Unlike traditional construction firms or standard software companies, Unlimited is an AI-native construction company that both designs and builds. Its proprietary platform can generate and evaluate hundreds of thousands of design configurations in parallel, automatically identifying optimal layouts for cost, safety, and performance before construction begins. By integrating AI-driven design with its own vertically integrated engineering and construction teams, Unlimited eliminates the costly handoffs and misaligned incentives that have defined the industry for decades.

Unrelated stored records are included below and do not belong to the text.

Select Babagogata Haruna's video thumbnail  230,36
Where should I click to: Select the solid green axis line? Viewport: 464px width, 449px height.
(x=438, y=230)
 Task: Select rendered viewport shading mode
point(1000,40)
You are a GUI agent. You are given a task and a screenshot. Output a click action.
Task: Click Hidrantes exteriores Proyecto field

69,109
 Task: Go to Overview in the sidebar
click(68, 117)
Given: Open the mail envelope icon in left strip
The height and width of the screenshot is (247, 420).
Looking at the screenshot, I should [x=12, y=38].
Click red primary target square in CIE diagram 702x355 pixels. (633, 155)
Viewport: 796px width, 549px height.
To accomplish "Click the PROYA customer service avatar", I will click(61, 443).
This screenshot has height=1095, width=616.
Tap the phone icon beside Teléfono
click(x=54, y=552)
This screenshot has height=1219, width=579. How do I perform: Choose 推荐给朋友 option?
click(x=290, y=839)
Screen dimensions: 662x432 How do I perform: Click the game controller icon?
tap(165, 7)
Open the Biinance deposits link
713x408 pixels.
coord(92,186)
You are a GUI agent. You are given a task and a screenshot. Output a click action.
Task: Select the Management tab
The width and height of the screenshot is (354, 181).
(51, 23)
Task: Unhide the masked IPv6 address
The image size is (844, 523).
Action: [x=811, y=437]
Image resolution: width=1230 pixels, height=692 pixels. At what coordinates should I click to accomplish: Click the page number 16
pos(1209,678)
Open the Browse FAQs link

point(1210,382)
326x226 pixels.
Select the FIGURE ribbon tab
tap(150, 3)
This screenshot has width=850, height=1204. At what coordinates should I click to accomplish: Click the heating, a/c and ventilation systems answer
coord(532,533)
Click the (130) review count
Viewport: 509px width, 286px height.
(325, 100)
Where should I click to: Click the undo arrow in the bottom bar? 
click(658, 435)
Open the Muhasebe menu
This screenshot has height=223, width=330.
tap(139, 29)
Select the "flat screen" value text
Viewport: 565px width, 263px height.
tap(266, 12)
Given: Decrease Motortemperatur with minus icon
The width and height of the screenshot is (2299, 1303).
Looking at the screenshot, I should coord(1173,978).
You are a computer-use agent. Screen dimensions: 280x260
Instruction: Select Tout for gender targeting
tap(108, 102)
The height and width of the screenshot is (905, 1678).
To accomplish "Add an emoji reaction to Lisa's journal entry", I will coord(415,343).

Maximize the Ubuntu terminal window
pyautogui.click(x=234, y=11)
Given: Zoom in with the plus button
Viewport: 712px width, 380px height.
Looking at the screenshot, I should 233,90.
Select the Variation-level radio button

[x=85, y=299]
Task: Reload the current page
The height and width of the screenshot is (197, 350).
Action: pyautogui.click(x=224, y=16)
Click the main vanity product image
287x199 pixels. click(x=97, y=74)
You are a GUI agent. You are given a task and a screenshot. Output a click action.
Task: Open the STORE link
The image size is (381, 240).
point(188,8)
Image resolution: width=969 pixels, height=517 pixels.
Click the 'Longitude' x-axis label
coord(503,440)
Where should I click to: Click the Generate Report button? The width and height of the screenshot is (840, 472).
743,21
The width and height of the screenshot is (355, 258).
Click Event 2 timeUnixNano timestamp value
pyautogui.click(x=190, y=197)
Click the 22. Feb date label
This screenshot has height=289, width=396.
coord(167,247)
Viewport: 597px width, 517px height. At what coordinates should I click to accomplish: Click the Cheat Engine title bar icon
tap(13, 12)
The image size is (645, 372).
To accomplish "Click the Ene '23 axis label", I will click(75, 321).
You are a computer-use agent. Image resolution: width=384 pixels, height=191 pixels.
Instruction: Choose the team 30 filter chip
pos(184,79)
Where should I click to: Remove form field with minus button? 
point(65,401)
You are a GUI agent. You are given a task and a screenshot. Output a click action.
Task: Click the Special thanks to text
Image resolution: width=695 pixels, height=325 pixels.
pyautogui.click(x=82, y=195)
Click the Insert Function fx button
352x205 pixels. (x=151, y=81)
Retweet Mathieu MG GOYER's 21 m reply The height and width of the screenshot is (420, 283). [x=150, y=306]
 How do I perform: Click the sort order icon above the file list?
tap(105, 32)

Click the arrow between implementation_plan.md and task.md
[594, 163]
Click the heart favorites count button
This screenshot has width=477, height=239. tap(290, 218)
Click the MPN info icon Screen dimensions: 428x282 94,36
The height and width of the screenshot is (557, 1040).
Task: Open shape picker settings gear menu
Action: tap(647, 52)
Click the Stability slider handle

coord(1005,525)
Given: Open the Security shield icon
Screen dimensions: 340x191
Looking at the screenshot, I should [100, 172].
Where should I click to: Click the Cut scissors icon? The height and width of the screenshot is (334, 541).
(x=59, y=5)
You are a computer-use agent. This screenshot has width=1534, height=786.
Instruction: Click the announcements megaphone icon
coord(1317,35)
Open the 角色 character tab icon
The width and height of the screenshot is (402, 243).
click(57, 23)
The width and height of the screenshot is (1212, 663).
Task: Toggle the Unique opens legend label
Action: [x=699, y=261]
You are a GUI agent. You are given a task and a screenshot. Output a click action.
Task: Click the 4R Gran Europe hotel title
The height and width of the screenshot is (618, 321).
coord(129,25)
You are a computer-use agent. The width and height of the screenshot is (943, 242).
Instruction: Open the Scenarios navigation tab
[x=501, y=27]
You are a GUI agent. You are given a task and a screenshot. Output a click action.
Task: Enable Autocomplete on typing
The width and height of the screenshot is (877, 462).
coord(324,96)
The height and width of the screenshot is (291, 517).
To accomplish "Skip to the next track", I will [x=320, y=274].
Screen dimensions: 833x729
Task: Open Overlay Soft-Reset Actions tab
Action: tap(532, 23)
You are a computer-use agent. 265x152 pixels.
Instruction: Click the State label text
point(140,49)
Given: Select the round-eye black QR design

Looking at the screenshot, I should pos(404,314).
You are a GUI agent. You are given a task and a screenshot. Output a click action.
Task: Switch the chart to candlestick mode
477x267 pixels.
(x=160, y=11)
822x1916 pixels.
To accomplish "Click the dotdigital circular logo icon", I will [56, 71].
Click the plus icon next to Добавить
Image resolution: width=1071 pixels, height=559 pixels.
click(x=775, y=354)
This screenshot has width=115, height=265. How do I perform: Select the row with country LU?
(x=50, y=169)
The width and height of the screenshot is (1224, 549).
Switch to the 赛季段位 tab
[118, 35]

In a statement Alex Modon, Co-Founder and CEO of Unlimited Industries said, “Advances in AI mean we can finally build the physical world the way we build software.” “The traditional construction model is slow, brittle, and fundamentally misaligned. Our approach replaces static design choices with a dynamic, data-driven process that learns from every project. The result is faster, cheaper, and more successful projects.”

Unlimited is an AI-native construction company headquartered in San Francisco. Today, the company designs and builds across energy infrastructure, data centers, critical minerals, and advanced manufacturing, helping developers build with greater speed, ambition, and efficiency. Their mission is to build a future of radical physical abundance by automating construction end-to-end. The company was founded in 2025 by serial founders Alex Modon, Jordan Stern, and Tara Viswanathan.